Before we examine the issue in greater detail, we must firstly define what we mean by high levels of public debt, and how we measure economic performance. Much of the literature focuses on critiquing Reinhart and Rogoff’s contributions to the debate in the wake of the financial crisis. In their 2010 working paper ‘Growth in a Time of Debt’, Reinhart and Rogoff examine the effect of public debt on GDP growth at a debt to GDP ratio of 60%, and a higher ratio of 90%. Kumar and Woo (2010) also study the impacts of a 90% debt to GDP ratio, as does Caner, Grennes and Köhler-Geib (2010), Minea and Parent (2012) and Checherita-Westephal and Rother (2012).
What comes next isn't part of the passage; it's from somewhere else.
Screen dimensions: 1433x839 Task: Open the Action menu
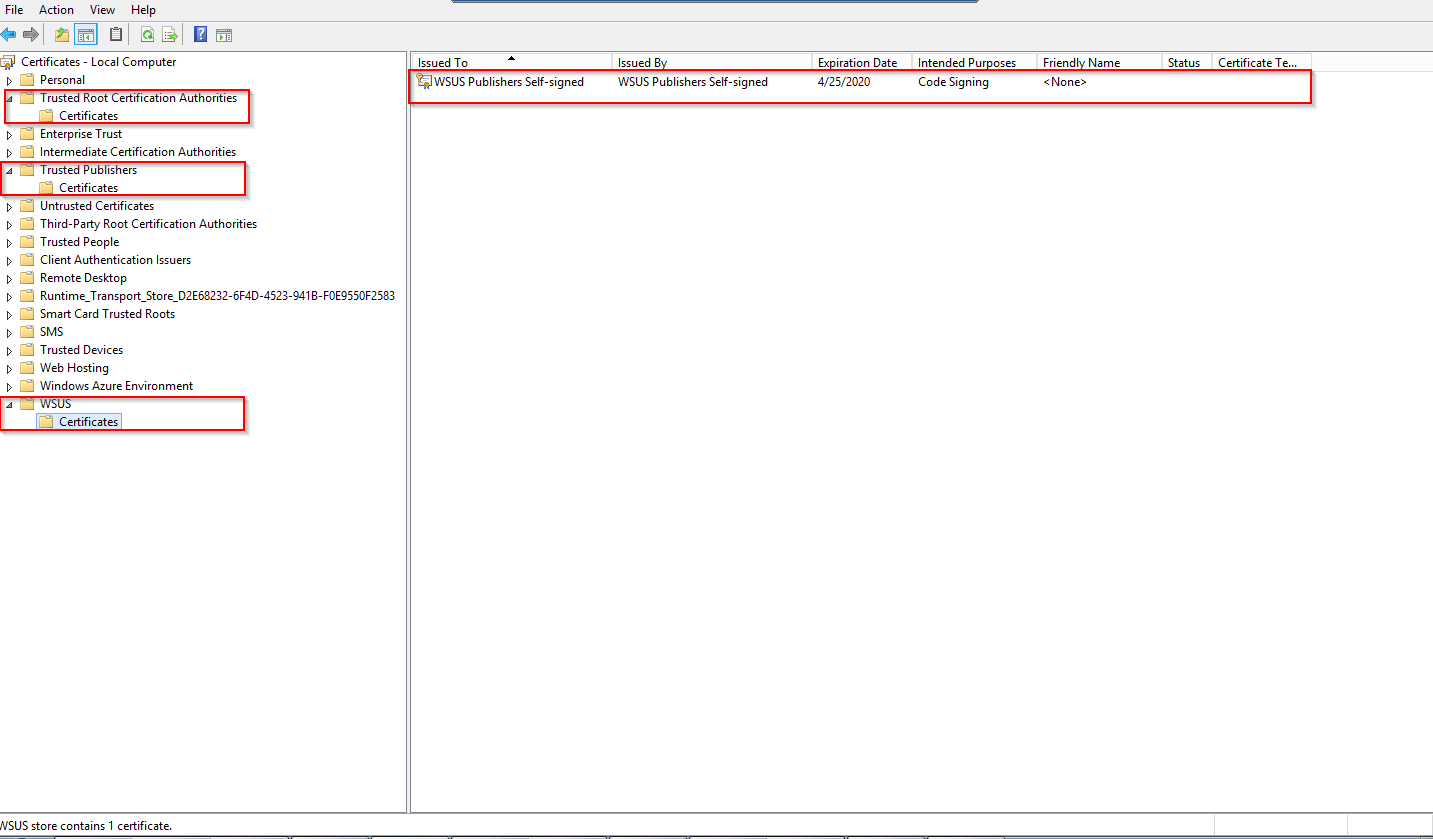(x=56, y=10)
With such a high volume of important contributions to the subject all considering a 90% debt to GDP ratio to be high, it seems an appropriate definition for this essay to use, with a 90% public debt to GDP ratio being considered a high level of public debt. Secondly, we must define what we mean by economic performance, and explain how this can be ‘stifled’. All the aforementioned papers have used GDP growth as their key economic performance indicator, and this essay will continue with using GDP growth, also referred to as economic growth, in assessing whether high levels of public debt stifle economic performance. It is important that the distinction is made between high levels of public debt directly stifling performance (GDP growth) in a directly causational manner, and an indirect relationship. For example, as many G20 economies such as the UK, US, France and Japan experienced sharp rises in their debt to GDP ratio, they also concurrently enacted large scale austerity programmes, which is also ‘stifles’ and slows economic growth (Krugman, 2015). This essay will therefore examine whether public debt stifles economic performance, and if so, the extent to which that is as a result of high levels of public debt itself, or whether it can be attributed to the austerity programmes seen in the wake of the financial crisis.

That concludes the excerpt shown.